#### [Task item]
Below are the records; give the number of their lines that contain the word "التسجيل" and nothing more.

#### [Dataset content]
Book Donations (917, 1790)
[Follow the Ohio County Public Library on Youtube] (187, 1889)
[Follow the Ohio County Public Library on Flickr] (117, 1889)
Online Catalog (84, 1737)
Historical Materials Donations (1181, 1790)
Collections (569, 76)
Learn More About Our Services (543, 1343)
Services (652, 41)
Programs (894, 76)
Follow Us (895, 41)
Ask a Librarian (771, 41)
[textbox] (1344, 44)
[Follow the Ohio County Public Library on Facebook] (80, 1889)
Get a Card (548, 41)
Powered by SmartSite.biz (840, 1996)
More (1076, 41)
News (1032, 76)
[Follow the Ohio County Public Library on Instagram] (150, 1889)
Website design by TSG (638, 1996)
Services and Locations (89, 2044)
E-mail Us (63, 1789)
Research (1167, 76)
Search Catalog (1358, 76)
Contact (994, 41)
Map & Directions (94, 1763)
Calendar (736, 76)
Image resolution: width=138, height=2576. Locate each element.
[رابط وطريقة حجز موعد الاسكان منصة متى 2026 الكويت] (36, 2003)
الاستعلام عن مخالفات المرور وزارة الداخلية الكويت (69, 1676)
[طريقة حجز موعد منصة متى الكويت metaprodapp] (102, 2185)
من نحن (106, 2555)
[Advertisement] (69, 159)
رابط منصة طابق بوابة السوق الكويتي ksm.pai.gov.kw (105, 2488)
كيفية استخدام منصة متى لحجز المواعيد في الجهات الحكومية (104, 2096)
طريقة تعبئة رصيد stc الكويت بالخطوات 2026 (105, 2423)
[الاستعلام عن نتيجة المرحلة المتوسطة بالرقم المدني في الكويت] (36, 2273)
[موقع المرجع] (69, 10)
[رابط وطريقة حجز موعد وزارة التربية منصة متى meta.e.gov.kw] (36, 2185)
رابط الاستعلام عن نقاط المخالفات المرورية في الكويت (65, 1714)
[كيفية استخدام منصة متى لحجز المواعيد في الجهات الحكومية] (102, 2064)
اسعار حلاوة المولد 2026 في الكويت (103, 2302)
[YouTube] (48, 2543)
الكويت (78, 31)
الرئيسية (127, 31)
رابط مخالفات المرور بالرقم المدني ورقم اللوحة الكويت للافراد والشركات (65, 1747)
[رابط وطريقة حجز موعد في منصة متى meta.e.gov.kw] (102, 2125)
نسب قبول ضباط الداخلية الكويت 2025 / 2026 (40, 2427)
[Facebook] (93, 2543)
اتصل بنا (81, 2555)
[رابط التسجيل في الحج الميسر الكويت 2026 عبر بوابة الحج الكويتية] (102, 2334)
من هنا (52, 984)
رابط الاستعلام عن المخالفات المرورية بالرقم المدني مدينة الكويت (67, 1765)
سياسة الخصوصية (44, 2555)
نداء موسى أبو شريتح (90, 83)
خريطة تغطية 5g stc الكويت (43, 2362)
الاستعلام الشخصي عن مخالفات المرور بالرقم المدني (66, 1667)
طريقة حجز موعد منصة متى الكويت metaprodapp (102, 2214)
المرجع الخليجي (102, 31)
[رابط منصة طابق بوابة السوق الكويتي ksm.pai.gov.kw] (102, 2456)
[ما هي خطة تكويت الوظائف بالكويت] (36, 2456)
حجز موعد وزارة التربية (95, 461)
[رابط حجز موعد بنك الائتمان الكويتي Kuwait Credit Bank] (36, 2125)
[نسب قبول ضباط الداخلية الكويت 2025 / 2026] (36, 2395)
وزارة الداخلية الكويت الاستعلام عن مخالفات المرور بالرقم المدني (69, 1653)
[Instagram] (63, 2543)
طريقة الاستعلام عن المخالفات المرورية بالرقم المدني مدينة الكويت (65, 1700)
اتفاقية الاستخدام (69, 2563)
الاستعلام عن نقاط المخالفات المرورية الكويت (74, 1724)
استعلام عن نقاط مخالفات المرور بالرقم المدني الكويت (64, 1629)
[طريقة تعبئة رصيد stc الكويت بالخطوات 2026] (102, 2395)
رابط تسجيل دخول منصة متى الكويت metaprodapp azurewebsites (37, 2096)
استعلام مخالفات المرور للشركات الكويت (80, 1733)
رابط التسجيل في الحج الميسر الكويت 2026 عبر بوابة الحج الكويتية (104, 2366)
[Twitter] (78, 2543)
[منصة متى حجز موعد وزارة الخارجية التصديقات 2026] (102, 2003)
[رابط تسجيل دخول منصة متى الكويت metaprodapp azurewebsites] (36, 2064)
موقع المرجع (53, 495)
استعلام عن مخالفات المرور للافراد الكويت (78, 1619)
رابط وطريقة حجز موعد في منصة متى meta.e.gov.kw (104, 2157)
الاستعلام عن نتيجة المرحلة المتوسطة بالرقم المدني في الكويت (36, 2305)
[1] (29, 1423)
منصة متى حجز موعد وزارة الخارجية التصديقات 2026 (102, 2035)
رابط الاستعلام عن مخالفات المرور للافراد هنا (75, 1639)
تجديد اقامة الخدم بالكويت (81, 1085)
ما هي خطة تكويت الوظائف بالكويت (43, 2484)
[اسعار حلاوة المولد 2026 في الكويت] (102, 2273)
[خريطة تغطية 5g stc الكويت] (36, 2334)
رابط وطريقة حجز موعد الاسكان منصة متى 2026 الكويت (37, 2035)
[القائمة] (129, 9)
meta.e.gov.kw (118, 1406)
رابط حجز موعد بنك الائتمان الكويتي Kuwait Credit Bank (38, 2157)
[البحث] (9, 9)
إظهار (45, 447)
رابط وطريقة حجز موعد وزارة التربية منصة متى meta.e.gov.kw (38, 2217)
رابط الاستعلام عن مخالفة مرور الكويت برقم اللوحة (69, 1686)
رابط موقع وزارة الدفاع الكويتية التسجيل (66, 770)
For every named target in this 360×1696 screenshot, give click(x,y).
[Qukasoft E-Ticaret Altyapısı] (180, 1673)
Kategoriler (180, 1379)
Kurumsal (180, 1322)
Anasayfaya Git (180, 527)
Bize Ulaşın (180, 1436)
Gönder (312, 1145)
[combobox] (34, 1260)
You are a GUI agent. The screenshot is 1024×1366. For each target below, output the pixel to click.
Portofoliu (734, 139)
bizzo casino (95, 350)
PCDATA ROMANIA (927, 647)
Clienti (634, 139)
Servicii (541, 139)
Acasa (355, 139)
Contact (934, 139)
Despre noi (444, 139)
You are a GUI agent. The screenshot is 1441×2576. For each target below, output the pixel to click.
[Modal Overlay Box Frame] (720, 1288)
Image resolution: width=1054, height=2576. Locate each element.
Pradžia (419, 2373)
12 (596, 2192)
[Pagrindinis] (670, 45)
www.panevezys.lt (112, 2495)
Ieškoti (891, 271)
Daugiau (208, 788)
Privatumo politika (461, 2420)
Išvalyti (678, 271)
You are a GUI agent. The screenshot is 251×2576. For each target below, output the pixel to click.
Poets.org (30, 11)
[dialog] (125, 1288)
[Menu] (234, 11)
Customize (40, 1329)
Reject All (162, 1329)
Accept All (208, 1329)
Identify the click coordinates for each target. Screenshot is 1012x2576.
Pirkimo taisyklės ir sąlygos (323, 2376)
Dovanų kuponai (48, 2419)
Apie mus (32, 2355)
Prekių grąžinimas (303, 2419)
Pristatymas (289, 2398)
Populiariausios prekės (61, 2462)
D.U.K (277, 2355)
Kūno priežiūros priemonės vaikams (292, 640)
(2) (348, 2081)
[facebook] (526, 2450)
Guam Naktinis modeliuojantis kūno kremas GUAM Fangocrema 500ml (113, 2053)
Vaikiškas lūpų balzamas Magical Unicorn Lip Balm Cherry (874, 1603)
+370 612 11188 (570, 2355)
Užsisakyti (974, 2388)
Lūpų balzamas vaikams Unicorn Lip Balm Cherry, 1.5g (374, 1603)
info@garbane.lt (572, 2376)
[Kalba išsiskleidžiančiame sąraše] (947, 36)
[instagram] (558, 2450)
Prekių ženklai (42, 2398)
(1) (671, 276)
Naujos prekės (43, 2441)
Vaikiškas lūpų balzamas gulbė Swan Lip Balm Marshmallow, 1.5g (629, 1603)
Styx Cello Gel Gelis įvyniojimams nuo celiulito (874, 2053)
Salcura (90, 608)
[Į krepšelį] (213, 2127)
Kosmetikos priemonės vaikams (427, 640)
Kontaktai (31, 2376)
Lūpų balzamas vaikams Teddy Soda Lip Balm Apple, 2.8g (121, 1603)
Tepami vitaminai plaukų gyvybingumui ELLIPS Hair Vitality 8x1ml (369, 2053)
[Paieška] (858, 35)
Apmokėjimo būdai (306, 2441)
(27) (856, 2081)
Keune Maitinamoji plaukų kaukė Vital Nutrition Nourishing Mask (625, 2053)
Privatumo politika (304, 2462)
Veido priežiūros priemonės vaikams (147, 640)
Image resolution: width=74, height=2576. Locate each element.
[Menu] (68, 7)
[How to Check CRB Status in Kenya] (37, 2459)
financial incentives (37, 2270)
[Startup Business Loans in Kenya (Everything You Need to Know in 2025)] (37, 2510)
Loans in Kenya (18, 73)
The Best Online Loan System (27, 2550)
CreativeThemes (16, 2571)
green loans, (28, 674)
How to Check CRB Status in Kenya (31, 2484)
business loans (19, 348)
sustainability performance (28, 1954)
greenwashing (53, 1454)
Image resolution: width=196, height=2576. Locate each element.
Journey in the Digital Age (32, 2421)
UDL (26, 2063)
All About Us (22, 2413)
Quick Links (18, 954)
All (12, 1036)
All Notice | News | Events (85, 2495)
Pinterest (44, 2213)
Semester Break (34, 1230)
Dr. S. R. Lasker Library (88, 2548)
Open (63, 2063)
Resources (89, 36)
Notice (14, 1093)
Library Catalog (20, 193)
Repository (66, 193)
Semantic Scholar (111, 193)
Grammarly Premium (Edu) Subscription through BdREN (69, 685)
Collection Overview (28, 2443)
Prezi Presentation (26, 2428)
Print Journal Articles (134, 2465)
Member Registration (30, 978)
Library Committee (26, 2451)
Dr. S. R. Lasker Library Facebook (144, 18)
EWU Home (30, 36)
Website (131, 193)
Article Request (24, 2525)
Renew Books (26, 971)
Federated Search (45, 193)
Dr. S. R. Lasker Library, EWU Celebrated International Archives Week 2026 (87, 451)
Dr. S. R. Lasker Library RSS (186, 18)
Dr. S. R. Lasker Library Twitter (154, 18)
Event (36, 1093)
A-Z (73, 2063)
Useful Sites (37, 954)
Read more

#### [Exercise answer]
3